What you are asked to do:
Print all entries below exactly as they appear.

Dataset entries:
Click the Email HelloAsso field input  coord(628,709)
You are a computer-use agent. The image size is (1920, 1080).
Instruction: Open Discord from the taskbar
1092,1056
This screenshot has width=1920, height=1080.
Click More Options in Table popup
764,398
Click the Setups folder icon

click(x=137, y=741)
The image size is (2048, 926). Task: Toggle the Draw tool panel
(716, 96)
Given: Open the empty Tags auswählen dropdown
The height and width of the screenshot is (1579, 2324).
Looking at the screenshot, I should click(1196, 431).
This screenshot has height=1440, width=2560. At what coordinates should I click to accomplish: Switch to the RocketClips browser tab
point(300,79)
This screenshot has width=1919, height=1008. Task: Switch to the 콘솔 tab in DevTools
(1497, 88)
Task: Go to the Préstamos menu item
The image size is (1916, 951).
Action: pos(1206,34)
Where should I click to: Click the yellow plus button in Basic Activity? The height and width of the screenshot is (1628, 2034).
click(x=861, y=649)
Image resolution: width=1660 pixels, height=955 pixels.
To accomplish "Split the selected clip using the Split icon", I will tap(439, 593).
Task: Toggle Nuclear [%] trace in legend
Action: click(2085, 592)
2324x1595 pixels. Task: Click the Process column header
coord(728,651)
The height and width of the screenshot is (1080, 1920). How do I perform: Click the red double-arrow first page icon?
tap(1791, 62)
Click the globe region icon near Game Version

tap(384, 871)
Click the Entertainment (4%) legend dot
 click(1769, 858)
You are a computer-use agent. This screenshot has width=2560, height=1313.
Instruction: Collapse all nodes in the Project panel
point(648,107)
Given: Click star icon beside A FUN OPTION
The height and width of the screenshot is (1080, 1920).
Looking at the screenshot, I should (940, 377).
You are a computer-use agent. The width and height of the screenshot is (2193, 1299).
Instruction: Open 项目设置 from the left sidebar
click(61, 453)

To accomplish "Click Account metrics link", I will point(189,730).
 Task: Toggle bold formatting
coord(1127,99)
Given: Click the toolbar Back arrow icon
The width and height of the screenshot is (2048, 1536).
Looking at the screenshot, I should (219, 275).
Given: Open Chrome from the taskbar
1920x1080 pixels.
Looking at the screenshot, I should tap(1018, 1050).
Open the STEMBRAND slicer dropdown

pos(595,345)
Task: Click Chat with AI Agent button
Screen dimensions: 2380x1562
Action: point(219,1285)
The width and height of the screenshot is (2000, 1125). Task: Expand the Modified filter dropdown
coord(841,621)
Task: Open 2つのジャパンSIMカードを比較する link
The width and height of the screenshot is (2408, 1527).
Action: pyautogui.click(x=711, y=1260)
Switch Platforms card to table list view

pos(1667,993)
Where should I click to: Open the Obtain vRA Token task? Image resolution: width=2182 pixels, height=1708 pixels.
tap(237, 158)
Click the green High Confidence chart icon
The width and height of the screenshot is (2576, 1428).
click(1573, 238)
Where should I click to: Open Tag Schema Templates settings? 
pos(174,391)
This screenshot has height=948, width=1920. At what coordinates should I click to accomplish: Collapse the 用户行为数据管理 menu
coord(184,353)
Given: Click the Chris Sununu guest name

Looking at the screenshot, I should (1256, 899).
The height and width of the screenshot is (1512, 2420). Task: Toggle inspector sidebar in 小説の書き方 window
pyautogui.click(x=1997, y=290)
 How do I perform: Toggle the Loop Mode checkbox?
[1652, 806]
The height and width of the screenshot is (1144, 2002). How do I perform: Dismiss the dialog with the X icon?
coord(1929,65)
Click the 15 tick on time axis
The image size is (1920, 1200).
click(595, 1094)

Reply to the task:
Click the Email HelloAsso field input  coord(628,709)
You are a computer-use agent. The image size is (1920, 1080).
Instruction: Open Discord from the taskbar
1092,1056
This screenshot has width=1920, height=1080.
Click More Options in Table popup
764,398
Click the Setups folder icon

click(x=137, y=741)
The image size is (2048, 926). Task: Toggle the Draw tool panel
(716, 96)
Given: Open the empty Tags auswählen dropdown
The height and width of the screenshot is (1579, 2324).
Looking at the screenshot, I should click(1196, 431).
This screenshot has height=1440, width=2560. At what coordinates should I click to accomplish: Switch to the RocketClips browser tab
point(300,79)
This screenshot has width=1919, height=1008. Task: Switch to the 콘솔 tab in DevTools
(1497, 88)
Task: Go to the Préstamos menu item
The image size is (1916, 951).
Action: pos(1206,34)
Where should I click to: Click the yellow plus button in Basic Activity? The height and width of the screenshot is (1628, 2034).
click(x=861, y=649)
Image resolution: width=1660 pixels, height=955 pixels.
To accomplish "Split the selected clip using the Split icon", I will tap(439, 593).
Task: Toggle Nuclear [%] trace in legend
Action: click(2085, 592)
2324x1595 pixels. Task: Click the Process column header
coord(728,651)
The height and width of the screenshot is (1080, 1920). How do I perform: Click the red double-arrow first page icon?
tap(1791, 62)
Click the globe region icon near Game Version

tap(384, 871)
Click the Entertainment (4%) legend dot
 click(1769, 858)
You are a computer-use agent. This screenshot has width=2560, height=1313.
Instruction: Collapse all nodes in the Project panel
point(648,107)
Given: Click star icon beside A FUN OPTION
The height and width of the screenshot is (1080, 1920).
Looking at the screenshot, I should (940, 377).
You are a computer-use agent. The width and height of the screenshot is (2193, 1299).
Instruction: Open 项目设置 from the left sidebar
click(61, 453)

To accomplish "Click Account metrics link", I will point(189,730).
 Task: Toggle bold formatting
coord(1127,99)
Given: Click the toolbar Back arrow icon
The width and height of the screenshot is (2048, 1536).
Looking at the screenshot, I should (219, 275).
Given: Open Chrome from the taskbar
1920x1080 pixels.
Looking at the screenshot, I should tap(1018, 1050).
Open the STEMBRAND slicer dropdown

pos(595,345)
Task: Click Chat with AI Agent button
Screen dimensions: 2380x1562
Action: point(219,1285)
The width and height of the screenshot is (2000, 1125). Task: Expand the Modified filter dropdown
coord(841,621)
Task: Open 2つのジャパンSIMカードを比較する link
The width and height of the screenshot is (2408, 1527).
Action: pyautogui.click(x=711, y=1260)
Switch Platforms card to table list view

pos(1667,993)
Where should I click to: Open the Obtain vRA Token task? Image resolution: width=2182 pixels, height=1708 pixels.
tap(237, 158)
Click the green High Confidence chart icon
The width and height of the screenshot is (2576, 1428).
click(1573, 238)
Where should I click to: Open Tag Schema Templates settings? 
pos(174,391)
This screenshot has height=948, width=1920. At what coordinates should I click to accomplish: Collapse the 用户行为数据管理 menu
coord(184,353)
Given: Click the Chris Sununu guest name

Looking at the screenshot, I should (1256, 899).
The height and width of the screenshot is (1512, 2420). Task: Toggle inspector sidebar in 小説の書き方 window
pyautogui.click(x=1997, y=290)
 How do I perform: Toggle the Loop Mode checkbox?
[1652, 806]
The height and width of the screenshot is (1144, 2002). How do I perform: Dismiss the dialog with the X icon?
coord(1929,65)
Click the 15 tick on time axis
The image size is (1920, 1200).
click(595, 1094)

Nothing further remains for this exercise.